ロボットプログラミングⅡ-2021：ROS2演習6-音声認識 (Python)

この記事は金沢工業大学ロボティクス学科で2021年後学期開講中のロボットプログラミングⅡ用です．

SpeechRecognitionというPythonの音声認識ライブラリはご存知でしょうか。CMU Sphinx、Google Speech Recognition、Google Cloud Speech API、Wit.aiなどのエンジンを使え、エンジンによっては日本語も扱えます。詳細は次のリンクをご覧ください。

SpeechRecognition by Anthony Zhang

今回は、このライブラリを使ったROS2パッケージを作ります。望む機能を実現するROS2パッケージがなくても、それを実現するために便利なライブラリさえあれば自分でROS2パッケージを作ればよいわけです。

方法は今まで学んできたROS2パッケージの作り方と同じで、出力用のパブリッシャと入力用のサブスクライバを作るだけです。

作業環境

Ubuntu20.02
ROS2 Foxy

SpeechRecognitionのインストール

端末を開いて依存関係のあるものをインストールする。
- $ sudo apt install python-dev
- $ sudo apt install libasound-dev portaudio19-dev libportaudio2 libportaudiocpp0
- $ pip install pyaudio
SpeechRecognitionをインストールする。
- $ pip install SpeechRecognition

SpeechRecognitionのテスト

端末を開いて、次のコマンドでSpeechRecognitionを実行する。
- $ python3 -m speech_recognition
デフォルトは英語の認識なのでマイクに向かって英語で何か話す。認識されると次のように”You said”の後に認識結果が表示される。

Pythonのサンプルプログラム

次に、上で実行したPythonのプログラムを見ていきましょう。まず、ソースコードを入手します。
- $ cd ~/src
- $ git clone https://github.com/Uberi/speech_recognition.git
- このプログラムは次のファイルです。
  - ~/src/speech_recognition/speech_recognition/__main__.py
ソースコードsample.pyを表示します。

import speech_recognition as sr # speech_recognitionモジュールにsrという名前を付ける．

r = sr.Recognizer() # Recognizerクラスのインスタンスを生成
m = sr.Microphone() # Microphoneクラスのインスタンスを生成

try:
    print("A moment of silence, please...")

# データ抜粋
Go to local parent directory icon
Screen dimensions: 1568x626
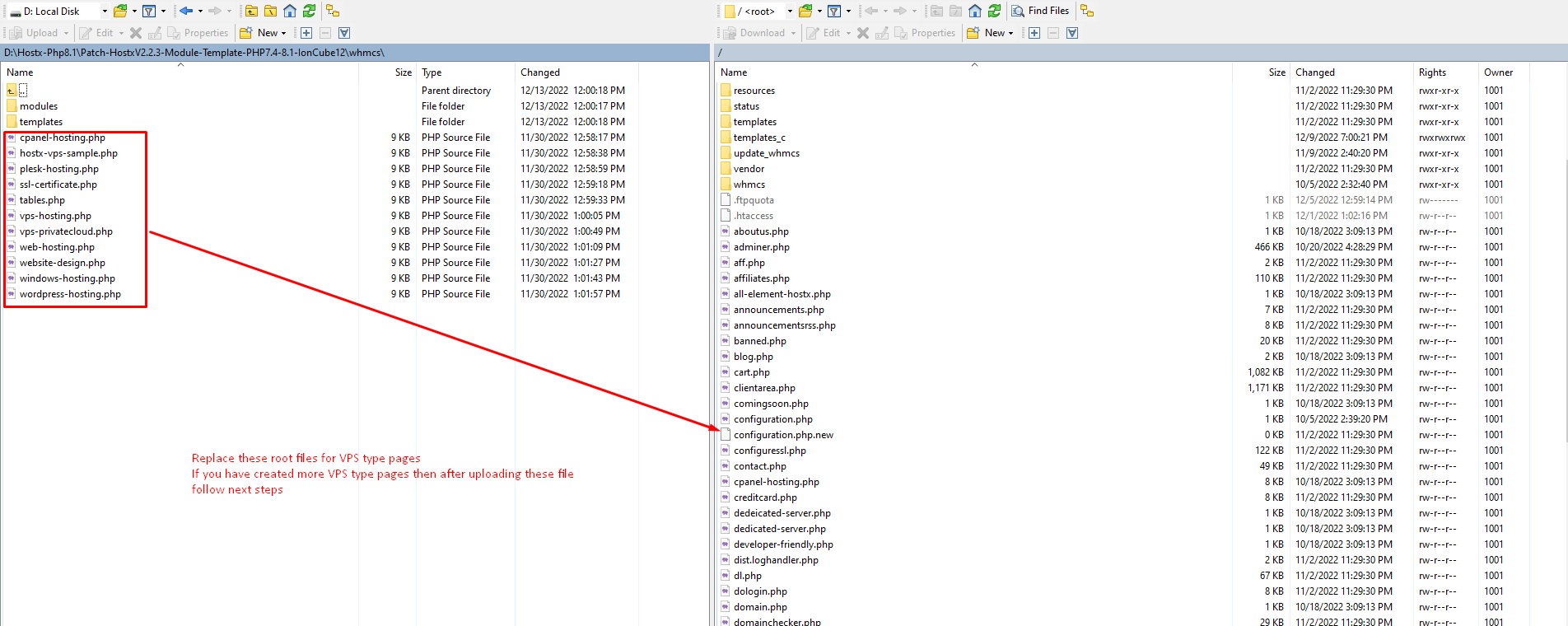(x=252, y=11)
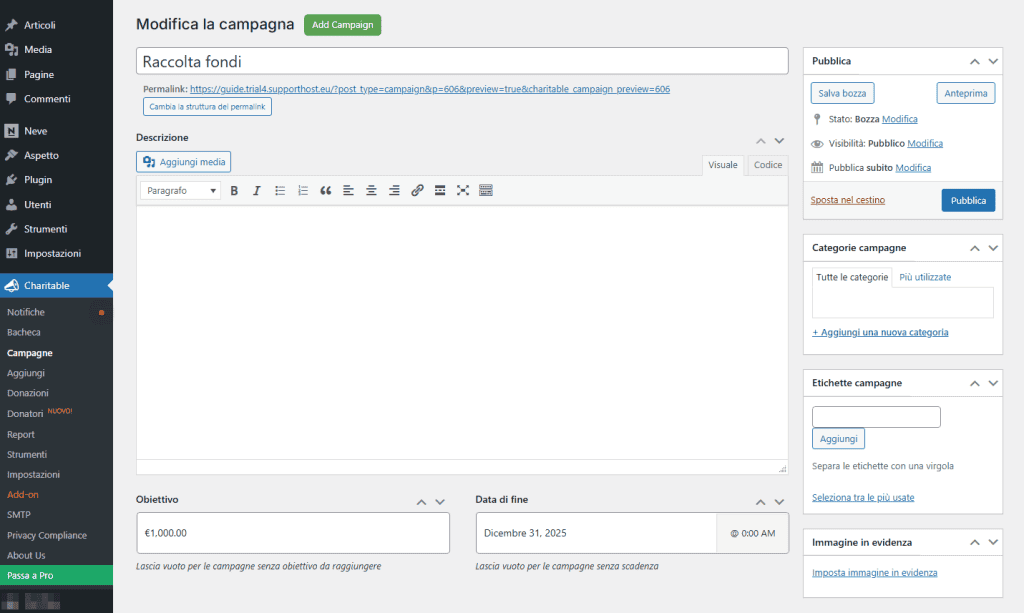Image resolution: width=1024 pixels, height=613 pixels.
Task: Insert the Read More tag
Action: [439, 190]
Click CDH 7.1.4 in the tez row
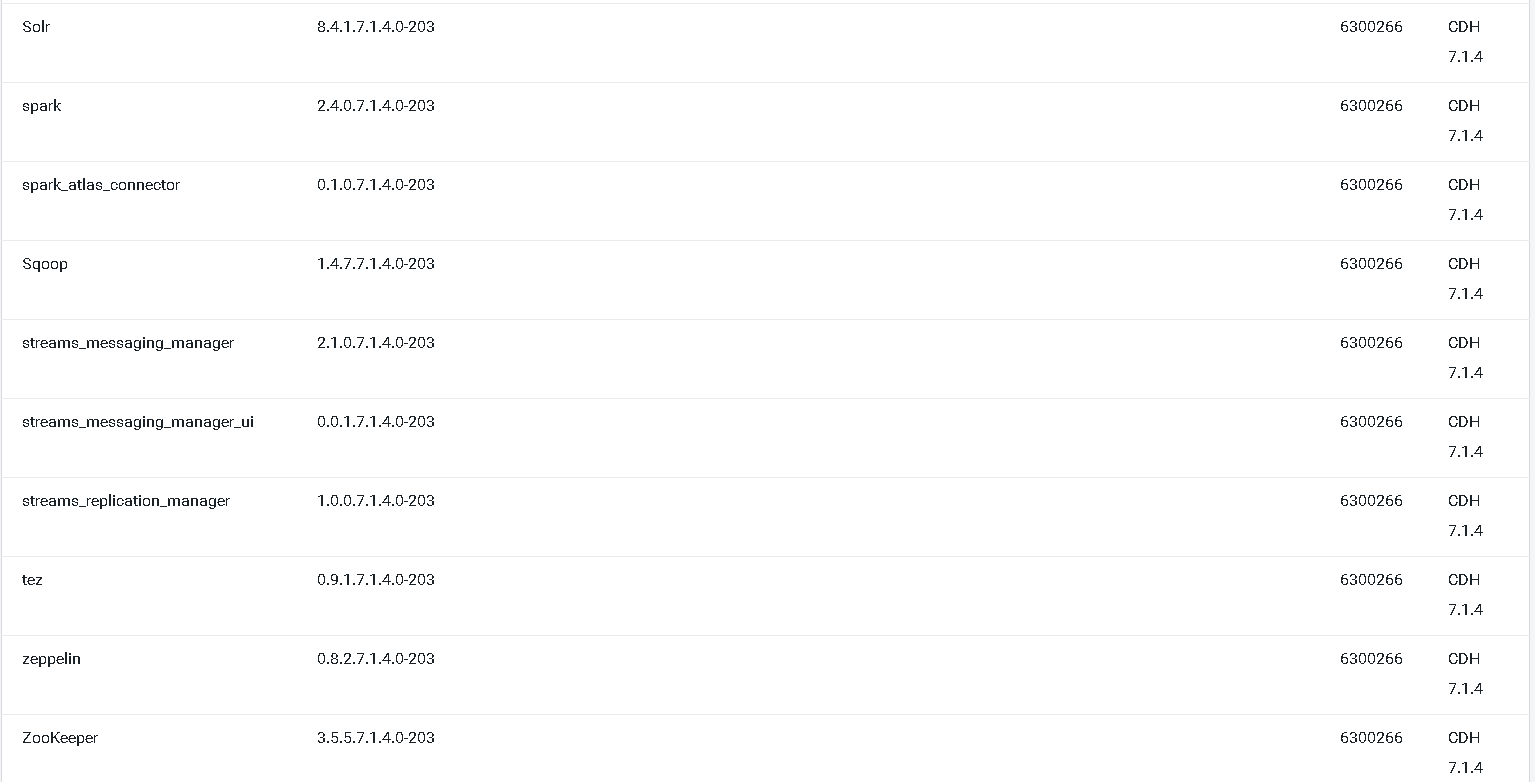1535x782 pixels. pyautogui.click(x=1465, y=595)
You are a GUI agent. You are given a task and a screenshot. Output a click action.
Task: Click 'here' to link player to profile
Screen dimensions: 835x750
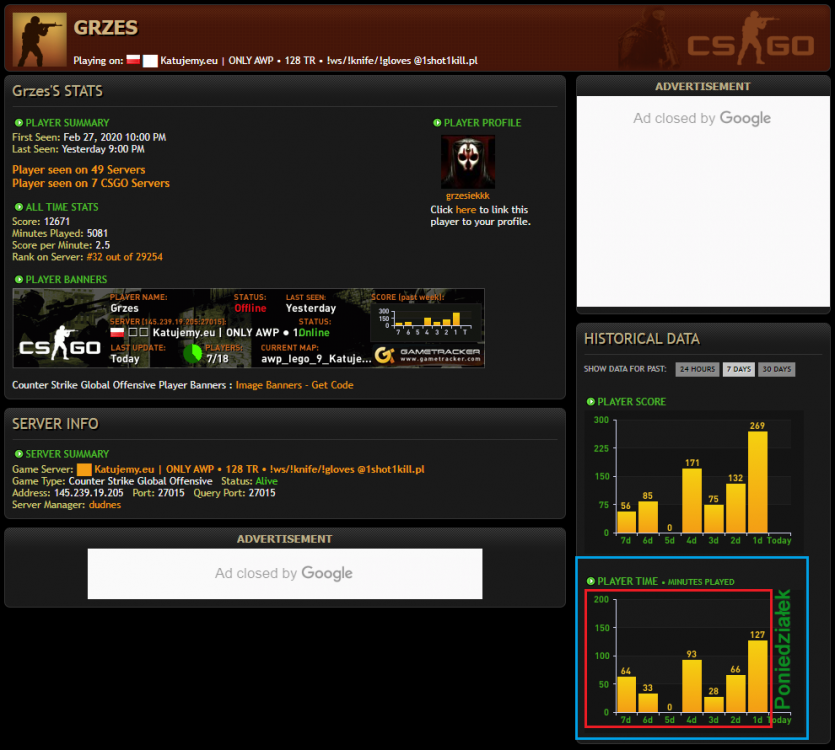pyautogui.click(x=465, y=210)
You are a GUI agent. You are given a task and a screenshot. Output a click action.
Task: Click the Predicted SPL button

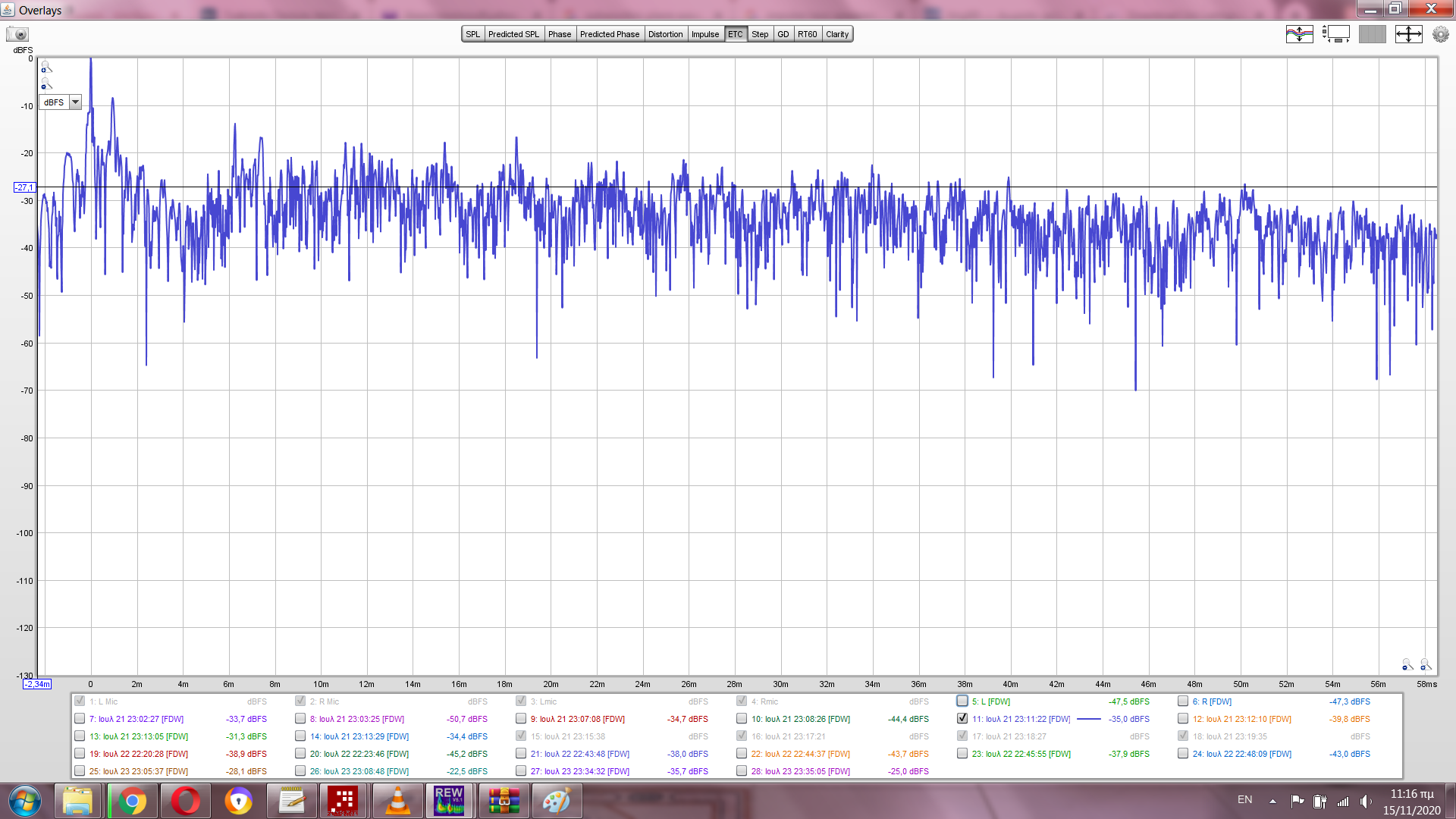coord(513,34)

# 課題 1
抜粋のうち、「端末を開いて、次のコマンドでSpeechRecognitionを実行する。」のある箇所から書き始め、「しょう。まず、ソースコードを入手します。」の後で止めて、その部分を一字一句たがえずに再掲してもらえますか。
# 課題 2
次の(a)〜(c)は抜粋の内容と合っていますか。それぞれ「はい」か「いいえ」で答え、決め手となる抜粋の語句をそのまま引用してください。
(a) SpeechRecognitionは、デフォルトでは英語を認識する。
(b) 作業環境のROS2はHumbleである。
(c) SpeechRecognition本体はsudo apt installでインストールする。
# 課題 3
抜粋を2文で要約してもらえますか。

# 最終回答 1
端末を開いて、次のコマンドでSpeechRecognitionを実行する。
- $ python3 -m speech_recognition
デフォルトは英語の認識なのでマイクに向かって英語で何か話す。認識されると次のように”You said”の後に認識結果が表示される。

Pythonのサンプルプログラム

次に、上で実行したPythonのプログラムを見ていきましょう。まず、ソースコードを入手します。

# 最終回答 2
(a) はい：「デフォルトは英語の認識なので」
(b) いいえ：「ROS2 Foxy」
(c) いいえ：「$ pip install SpeechRecognition」

# 最終回答 3
金沢工業大学ロボティクス学科のロボットプログラミングⅡ向けに、Pythonの音声認識ライブラリSpeechRecognitionを使い、出力用のパブリッシャと入力用のサブスクライバを作ってROS2パッケージを作る内容である。依存関係とSpeechRecognitionをインストールし、python3 -m speech_recognitionで英語の認識を試した後、ソースコードを入手してPythonのサンプルプログラムを見ていく。